▶ _Record excerpts_
┌──
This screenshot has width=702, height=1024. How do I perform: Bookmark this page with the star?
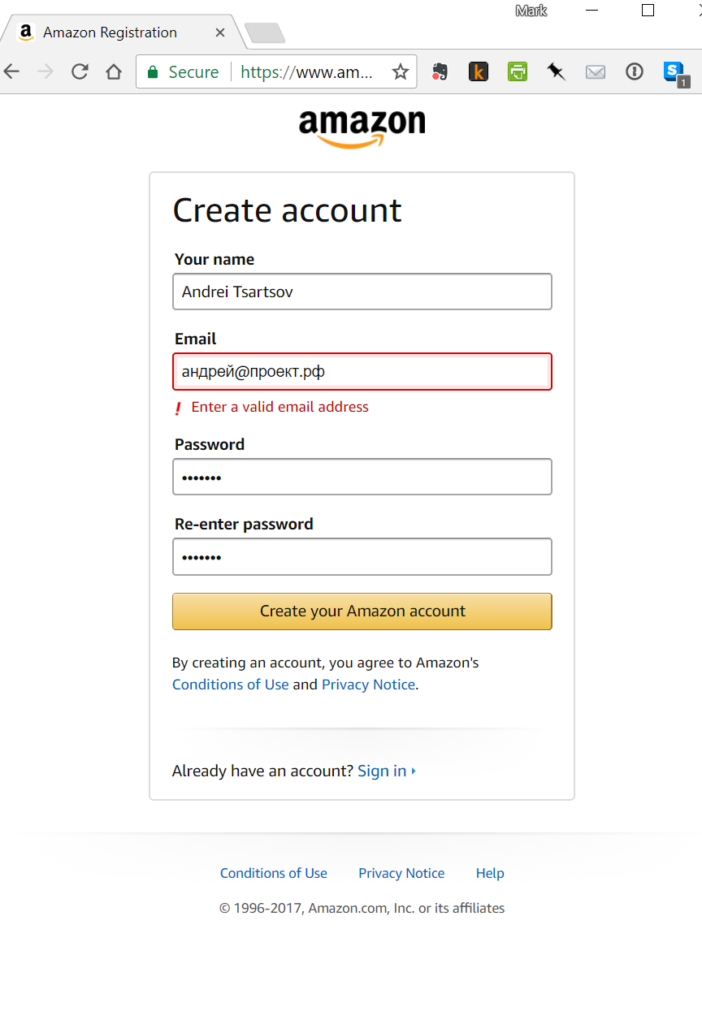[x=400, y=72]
└──
┌──
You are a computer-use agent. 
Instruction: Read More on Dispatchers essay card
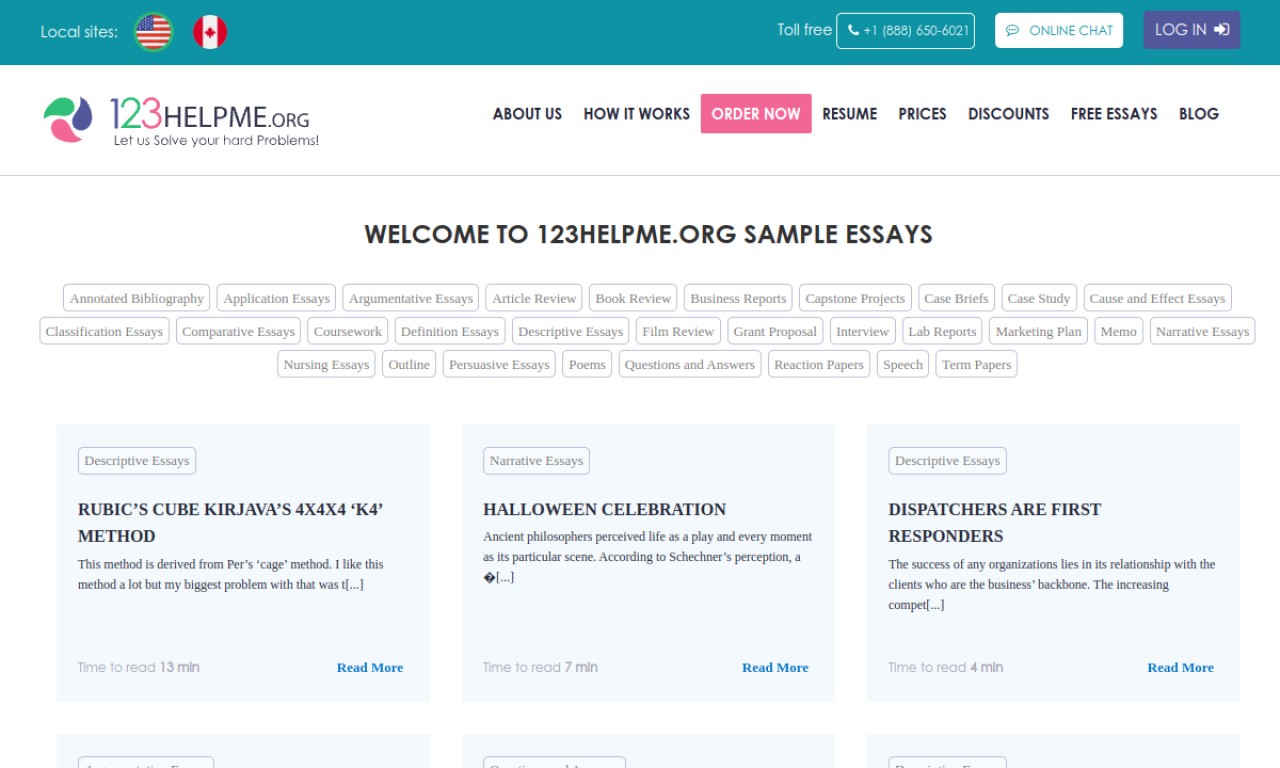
└──
┌──
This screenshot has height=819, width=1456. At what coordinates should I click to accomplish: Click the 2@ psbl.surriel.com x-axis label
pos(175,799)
└──
▶ _What is needed_
Put the lines from the one containing "This screenshot has width=702, height=1024." through the one containing "[x=400, y=72]" into a JSON list of strings, with one string per line and blank lines omitted. Leave the pictures out of the answer.

▶ _Answer to this problem_
[
  "This screenshot has width=702, height=1024. How do I perform: Bookmark this page with the star?",
  "[x=400, y=72]"
]